Here’s an example of what the output should look like:

    ...some long compilation logs...
	.long	178
	.zero	4
	.quad	.const.pickledata.125757979843904.sha1
	.quad	0
	.long	0
	.zero	4
	.size	.const.picklebuf.125757979843904, 40
	.section	".note.GNU-stack","",@progbits
===========================================================
7.919435390998842   # (<= longer execution time for the first call)
2.1211017156019807e-05
1.015502493828535e-05
7.238006219267845e-06
[(Array(float64, 1, 'C', False, aligned=True), Array(float64, 1, 'C', False, aligned=True)) -> array(float64, 2d, C)]

Actually, the end of output is like this:

.const.picklebuf.2338120985216:
	.quad	.const.pickledata.2338120985216
	.long	176
	.zero	4
	.quad	.const.pickledata.2338120985216.sha1
	.quad	0
	.long	0
	.zero	4
	.size	.const.picklebuf.2338120985216, 40

	.section	".note.GNU-stack","",@progbits

================================================================================
10.276019901037216
2.8699636459350586e-05
0.05956900119781494
5.569867789745331e-05
[(Array(float64, 1, 'C', False, aligned=True), Array(float64, 1, 'C', False, aligned=True)) -> array(float64, 2d, C)]
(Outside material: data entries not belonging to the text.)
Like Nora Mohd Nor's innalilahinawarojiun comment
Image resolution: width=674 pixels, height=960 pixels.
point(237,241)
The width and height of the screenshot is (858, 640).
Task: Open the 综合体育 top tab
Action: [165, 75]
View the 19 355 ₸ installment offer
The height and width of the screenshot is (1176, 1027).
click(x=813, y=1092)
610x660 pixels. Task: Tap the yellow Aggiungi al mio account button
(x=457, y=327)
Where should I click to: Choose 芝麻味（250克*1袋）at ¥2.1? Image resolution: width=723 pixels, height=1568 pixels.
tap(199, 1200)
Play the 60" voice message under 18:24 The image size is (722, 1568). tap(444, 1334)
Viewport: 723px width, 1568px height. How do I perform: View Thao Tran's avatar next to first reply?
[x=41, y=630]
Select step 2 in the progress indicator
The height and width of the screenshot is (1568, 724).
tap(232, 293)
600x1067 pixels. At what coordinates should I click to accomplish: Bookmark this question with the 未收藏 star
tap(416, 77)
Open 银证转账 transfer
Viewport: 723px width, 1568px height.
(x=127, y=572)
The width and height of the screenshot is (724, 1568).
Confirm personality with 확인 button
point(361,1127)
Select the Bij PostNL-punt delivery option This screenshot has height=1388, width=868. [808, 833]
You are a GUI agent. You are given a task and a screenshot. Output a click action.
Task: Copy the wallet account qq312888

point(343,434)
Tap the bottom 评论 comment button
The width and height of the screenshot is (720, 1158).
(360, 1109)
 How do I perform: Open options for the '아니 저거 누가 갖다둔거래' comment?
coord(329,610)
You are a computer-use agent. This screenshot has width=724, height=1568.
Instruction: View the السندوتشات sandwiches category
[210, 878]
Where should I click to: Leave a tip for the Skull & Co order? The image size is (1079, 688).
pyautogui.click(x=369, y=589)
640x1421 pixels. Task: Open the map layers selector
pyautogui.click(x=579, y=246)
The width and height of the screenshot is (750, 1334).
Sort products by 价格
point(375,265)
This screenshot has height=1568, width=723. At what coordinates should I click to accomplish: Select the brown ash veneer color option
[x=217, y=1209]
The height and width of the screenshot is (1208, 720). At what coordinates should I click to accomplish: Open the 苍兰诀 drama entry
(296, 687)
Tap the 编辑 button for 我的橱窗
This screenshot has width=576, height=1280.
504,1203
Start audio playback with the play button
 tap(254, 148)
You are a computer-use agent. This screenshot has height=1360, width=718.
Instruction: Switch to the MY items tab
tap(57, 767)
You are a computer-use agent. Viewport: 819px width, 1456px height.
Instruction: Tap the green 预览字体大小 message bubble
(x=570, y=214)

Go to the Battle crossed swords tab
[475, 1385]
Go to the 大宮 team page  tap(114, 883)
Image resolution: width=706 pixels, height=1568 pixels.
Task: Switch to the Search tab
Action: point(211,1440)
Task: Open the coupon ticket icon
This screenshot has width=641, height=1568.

If you ran the code all at once, it’s possible that two compilation logs appeared before the actual output. Have you tried executing each function call line by line to ensure that step 3 doesn’t trigger a recompile?

Yes, I am sure there is no compilation log output on step 3.

The longer third call suggests that Numba might be compiling a specialized version of np.cov for the new input shape. Normally, you’d expect to see compilation logs, but if the visible signature doesn’t change, those logs might be hidden (???).
I couldn’t reproduce this delay under the same Python/Numba environment, so it might be due to environmental factors or even a bug. It’s hard to say…

This is really a strange problem. Thanks a lot for your help!